**Фрагмент текста**:
В кругах российских литераторов отсутствием зависти в отношении к Высоцкому отличалась, пожалуй, только поэтесса Белла Ахмадулина. На Западе литераторов, высоко ценивших его творчество, было значительно больше. Нобелевский лауреат Иосиф Бродский в фильме о Высоцком, снятом в США в 1981 году, сказал о нем: «Думаю, он был необычайно талантливым человеком, наделенным страшными способностями. Его рифмы были просто феноменальными. Он был очень способный. Имел также феноменальный лингвистический слух. А рифмы — попросту великолепны».
Во время встречи в Соединенных Штатах Бродский подарил Высоцкому свой томик с дарственной надписью. Марина Влади написала в книге «Владимир, или Прерванный полет» (в польском переводе название звучало «Высоцкий, или Прерванный полет»), что Высоцкий поставил подаренный Бродским томик на наиболее почетное место в своей квартире. Канадский ученый и исследователь творчества Высоцкого Марк Цыбульский, однако, быстро опроверг это утверждение, сказав, что не только в «наиболее почетном месте», но и в других «закутках» квартиры Высоцкого никто книги Бродского не видел. Марк Цыбульский склоняется к тому, что Высоцкий вообще не привез книгу с Запада, опасаясь, что ее отберут советские таможенники. Предположения о таможенном контроле, конечно же, справедливы. Не исключено, что Высоцкий все же привез книгу в Россию, но она была конфискована на той же таможне. Лишь недавно стало известно, что после смерти Высоцкого этот томик нашли в архивах КГБ.

**Исходные данные**:
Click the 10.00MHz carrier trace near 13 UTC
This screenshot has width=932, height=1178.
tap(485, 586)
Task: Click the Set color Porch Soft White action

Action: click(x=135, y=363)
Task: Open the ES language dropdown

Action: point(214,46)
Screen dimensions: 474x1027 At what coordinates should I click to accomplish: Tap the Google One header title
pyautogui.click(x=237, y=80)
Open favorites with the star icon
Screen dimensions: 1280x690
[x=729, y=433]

---

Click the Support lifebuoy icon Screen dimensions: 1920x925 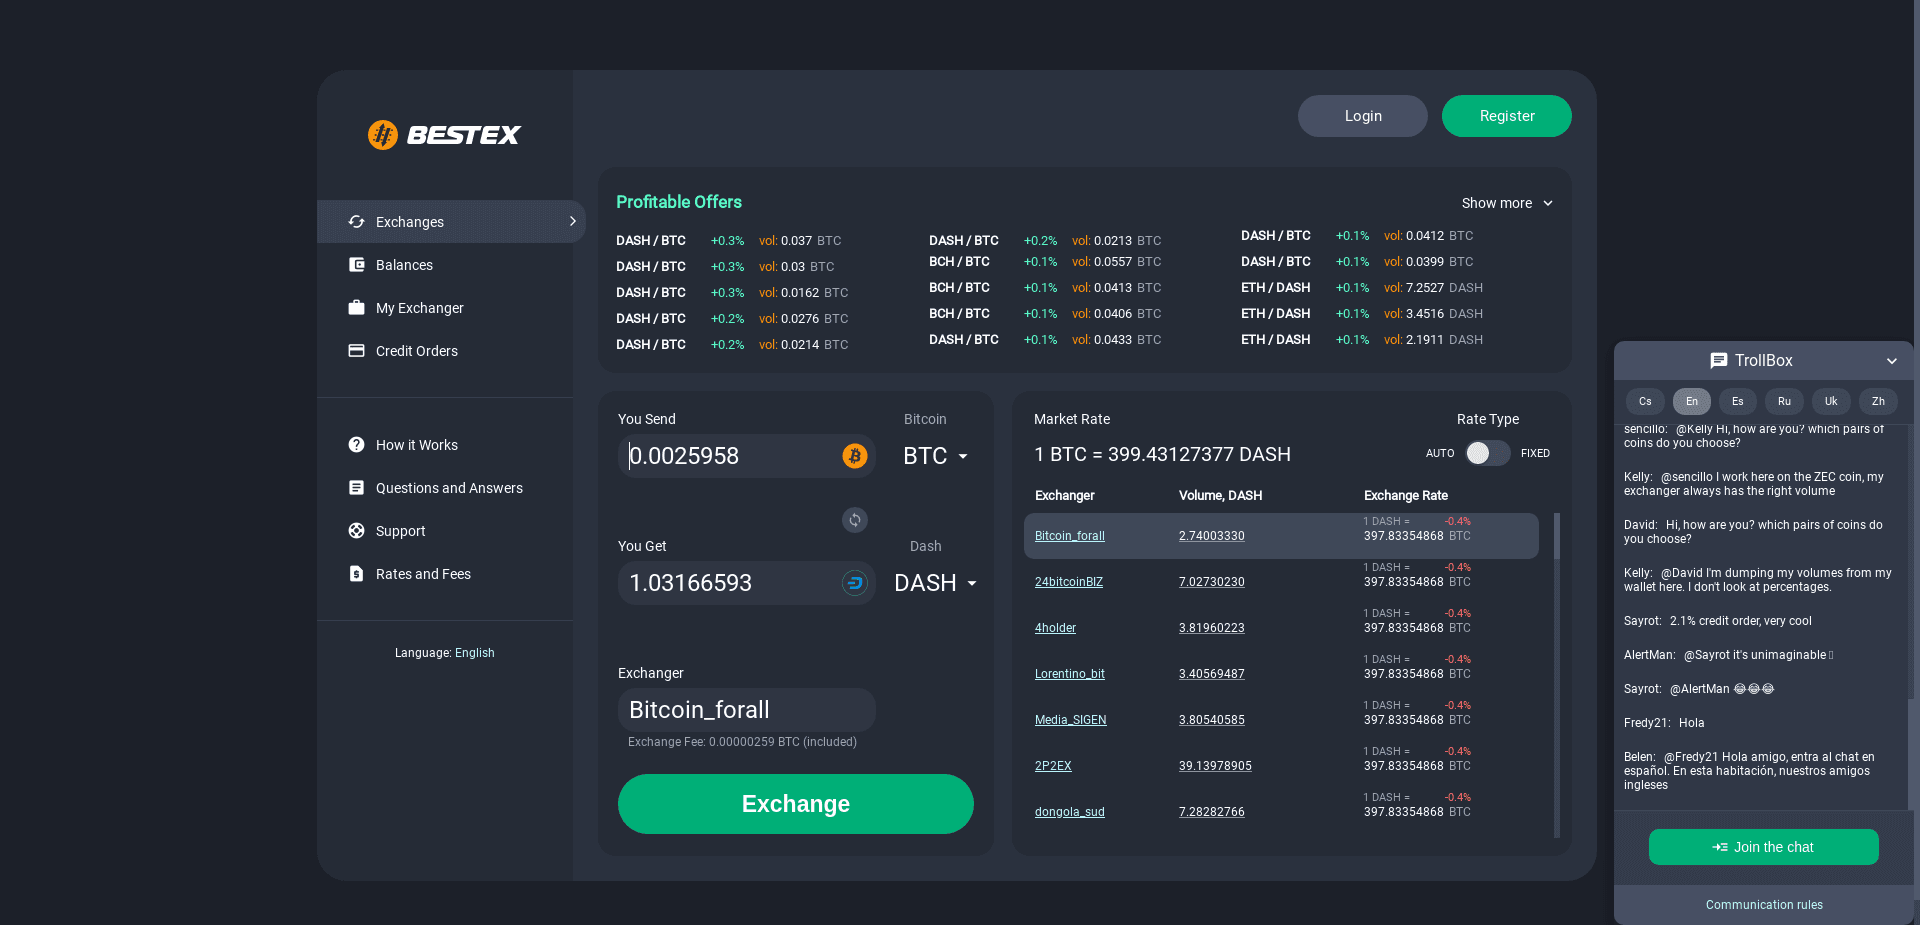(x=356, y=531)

* * *

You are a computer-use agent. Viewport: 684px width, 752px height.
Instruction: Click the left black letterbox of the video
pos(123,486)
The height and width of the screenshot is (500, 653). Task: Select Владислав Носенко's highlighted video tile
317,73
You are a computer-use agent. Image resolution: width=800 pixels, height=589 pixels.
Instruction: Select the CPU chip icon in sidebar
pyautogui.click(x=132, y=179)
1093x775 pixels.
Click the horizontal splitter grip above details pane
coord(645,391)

**Задание**: Перепишите весь текст о Высоцком и Бродском слово в слово, ничего не меняя. Записи взяты из другого источника.

**Решение задания**:
В кругах российских литераторов отсутствием зависти в отношении к Высоцкому отличалась, пожалуй, только поэтесса Белла Ахмадулина. На Западе литераторов, высоко ценивших его творчество, было значительно больше. Нобелевский лауреат Иосиф Бродский в фильме о Высоцком, снятом в США в 1981 году, сказал о нем: «Думаю, он был необычайно талантливым человеком, наделенным страшными способностями. Его рифмы были просто феноменальными. Он был очень способный. Имел также феноменальный лингвистический слух. А рифмы — попросту великолепны».
Во время встречи в Соединенных Штатах Бродский подарил Высоцкому свой томик с дарственной надписью. Марина Влади написала в книге «Владимир, или Прерванный полет» (в польском переводе название звучало «Высоцкий, или Прерванный полет»), что Высоцкий поставил подаренный Бродским томик на наиболее почетное место в своей квартире. Канадский ученый и исследователь творчества Высоцкого Марк Цыбульский, однако, быстро опроверг это утверждение, сказав, что не только в «наиболее почетном месте», но и в других «закутках» квартиры Высоцкого никто книги Бродского не видел. Марк Цыбульский склоняется к тому, что Высоцкий вообще не привез книгу с Запада, опасаясь, что ее отберут советские таможенники. Предположения о таможенном контроле, конечно же, справедливы. Не исключено, что Высоцкий все же привез книгу в Россию, но она была конфискована на той же таможне. Лишь недавно стало известно, что после смерти Высоцкого этот томик нашли в архивах КГБ.